Climate Change hindered development of small islands, says PM Skerrit at UNITAD

Prime Roosevelt Skerrit attended the virtual round table discussion of the United Nations Conference on Trade and Development - UNCTAD on Wednesday that held a discussion on challenges and opportunities for developing states that are highly dependent on commodities export and trade.

Dominica: Prime Roosevelt Skerrit attended the virtual round table discussion of the United Nations Conference on Trade and Development – UNCTAD on Wednesday that held a discussion on challenges and opportunities for developing states that are highly dependent on commodities export and trade.

While addressing the conference, PM Skerrit noted the impact of climate change that hindered and slowed down the development process of SIDS – Small Island Developing States.

He noted that the majority of SIDS states are stuck in a build, destroy, rebuild cycle caused by the frequency and severity of consequences of tropical storms.

Following the statement, he highlighted that these impacts had prompted the SIDS nations within the CARICOM region to pursue a resilience-building agenda to climate-proof.

He also noted that the SIDS deal with the burden of high debt, limited resources, and human capital, among many other challenges that all stop the nations’ growth, while many countries have been critically affected by lost tourism revenue that forced them to redirect finances for the management of the ongoing health crisis. This all concludes that there is limited availability for investments in infrastructure, agriculture, education and social safety net programs.

“In Dominica, Hurricane Maria prompted me to express the vision to make Dominica the first climate-resilient nation. Out of crisis and catastrophe, we created the Climate Resilience Agency for Dominica (CREAD) to lead and coordinate strategic initiatives across sectors, including the development of our Climate Resilience and Recovery Plan to 2030 (the CRRP),” Prime Minister added.

PM Skerrit focused that the nations at the CARICOM level are focusing
to enhance their food security.

Emphasizing what countries must do, he added that the nations require to analyze more targeted investments in the regional manufacturing and processing facilities, increased production of fresh poultry and meat to reduce dependence on imported supplies, improved storage, production and export of fish and a revised tax and tariff structure that encourages competitiveness among producers and exporters of member states.

In terms of dealing with water scarcity, the prime minister focused that the member states will have to build their capacity and increase access to more readily available water resources. They can also construct hydraulic structures to regulate supply and convey water to community reservoirs and homes, treatment of wastewater, desalination and demand management to increase efficiency.

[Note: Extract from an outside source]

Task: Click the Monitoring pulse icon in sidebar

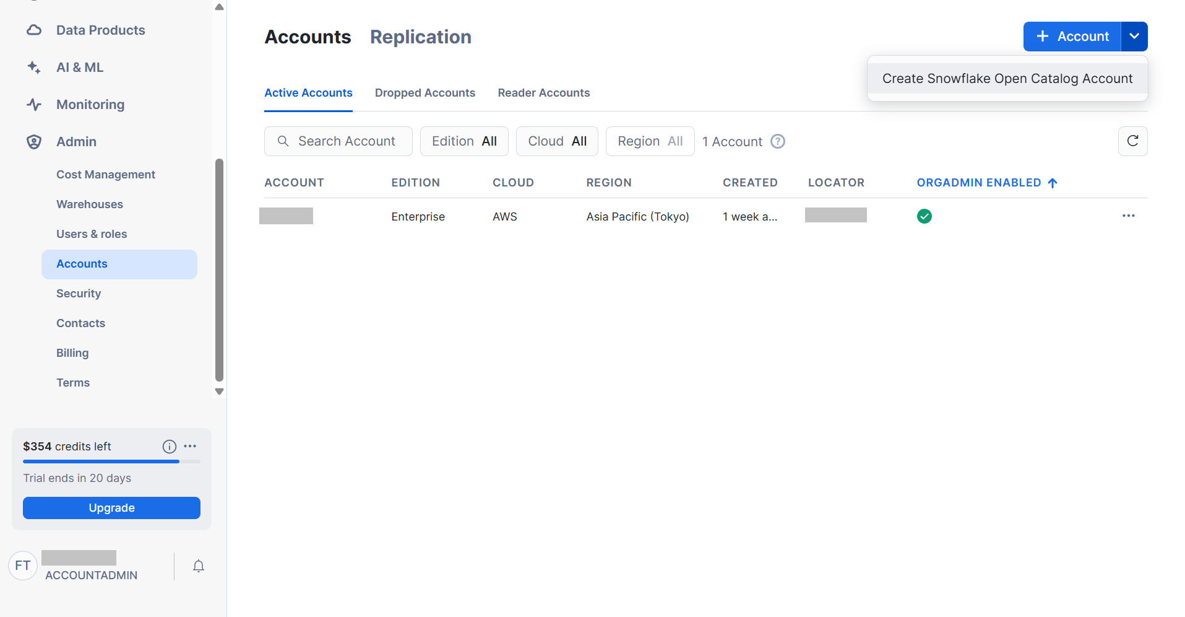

He noticed that Dominica is working to increase the use of renewable energy in terms of cheaper electricity through the responsible exploitation of our country’s vast geothermal resources.

“One of the more obvious ways to boost resilience in commodity-dependent countries is to shift focus to service-based industries. We must look to consolidate our country’s built-in advantages and leverage these to sustain economies and enhance livelihoods,” he further added.

Concluding his address, he noted that although this COVID-19 pandemic has brought many challenges ahead of the world, at the same time, it has also provided the opportunity to replan our policies and be innovative as well as creative.